Random TensorFlow error crashing my training

If training is failing to start, and you are not receiving an error message telling you what to do, tell us about it here


Forum rules

Read the FAQs and search the forum before posting a new topic.

This forum is for reporting errors with the Training process. If you want to get tips, or better understand the Training process, then you should look in the Training Discussion forum.
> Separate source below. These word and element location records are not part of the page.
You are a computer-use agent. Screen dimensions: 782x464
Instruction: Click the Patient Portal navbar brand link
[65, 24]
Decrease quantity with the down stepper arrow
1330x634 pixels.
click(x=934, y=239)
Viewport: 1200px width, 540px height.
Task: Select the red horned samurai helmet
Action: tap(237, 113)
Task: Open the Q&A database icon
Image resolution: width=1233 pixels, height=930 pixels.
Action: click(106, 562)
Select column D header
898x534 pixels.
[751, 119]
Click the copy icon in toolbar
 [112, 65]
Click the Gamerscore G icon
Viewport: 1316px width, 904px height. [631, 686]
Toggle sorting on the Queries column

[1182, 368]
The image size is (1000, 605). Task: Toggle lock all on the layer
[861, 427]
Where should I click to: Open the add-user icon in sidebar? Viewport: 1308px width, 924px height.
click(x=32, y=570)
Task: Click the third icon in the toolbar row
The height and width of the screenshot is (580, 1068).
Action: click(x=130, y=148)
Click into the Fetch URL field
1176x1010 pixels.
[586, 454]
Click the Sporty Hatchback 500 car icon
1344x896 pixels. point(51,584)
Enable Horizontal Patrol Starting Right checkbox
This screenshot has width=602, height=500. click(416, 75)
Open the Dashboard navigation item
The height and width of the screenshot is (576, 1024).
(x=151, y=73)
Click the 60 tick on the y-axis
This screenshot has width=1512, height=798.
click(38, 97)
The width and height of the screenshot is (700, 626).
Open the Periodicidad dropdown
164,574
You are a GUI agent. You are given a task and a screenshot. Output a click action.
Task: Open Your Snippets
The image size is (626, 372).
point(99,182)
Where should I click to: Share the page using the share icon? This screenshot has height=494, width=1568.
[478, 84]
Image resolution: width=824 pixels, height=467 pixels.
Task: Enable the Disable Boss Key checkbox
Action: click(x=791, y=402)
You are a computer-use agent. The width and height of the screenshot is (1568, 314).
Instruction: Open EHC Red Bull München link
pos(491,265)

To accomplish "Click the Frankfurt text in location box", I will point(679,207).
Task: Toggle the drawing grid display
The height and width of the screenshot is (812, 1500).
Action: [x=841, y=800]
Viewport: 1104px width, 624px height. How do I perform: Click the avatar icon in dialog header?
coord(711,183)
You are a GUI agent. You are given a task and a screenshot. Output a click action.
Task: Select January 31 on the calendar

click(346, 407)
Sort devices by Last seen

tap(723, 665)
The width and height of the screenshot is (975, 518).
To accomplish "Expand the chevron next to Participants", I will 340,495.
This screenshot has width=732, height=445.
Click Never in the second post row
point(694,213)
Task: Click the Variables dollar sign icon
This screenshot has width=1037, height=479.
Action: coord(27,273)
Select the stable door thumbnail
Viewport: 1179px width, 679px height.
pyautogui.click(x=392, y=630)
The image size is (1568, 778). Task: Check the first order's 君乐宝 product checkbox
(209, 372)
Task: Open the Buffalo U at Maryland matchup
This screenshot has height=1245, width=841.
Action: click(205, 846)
Please mark any answers that fixed your problems so others can find the solutions.

Locked
User avatar
cnwamw
Posts: 1
Joined: Sun Mar 26, 2023 12:50 am

Random TensorFlow error crashing my training

Post by cnwamw »

Ive only gotten this error once, but that was after a long time of training,

tensorflow/core/common_runtime/device/device_event_mgr.cc:221] Unexpected Event status: 1
is this just a random error that can occur or is there a way to prevent this? (I rather not come back after a day of not being at my pc and see it crashed a hour after I left)

no other error messages was in the console

User avatar
torzdf
Posts: 2636
Joined: Fri Jul 12, 2019 12:53 am
Answers: 156
Has thanked: 128 times
Been thanked: 614 times

Re: Random TensorFlow error crashing my training

Post by torzdf »

Doing a bit of googling around, this issue appears to be driver related. As it has only happened once for you, I would not worry too much. If it happens more consistently, look to update your GPU drivers.

My word is final

Locked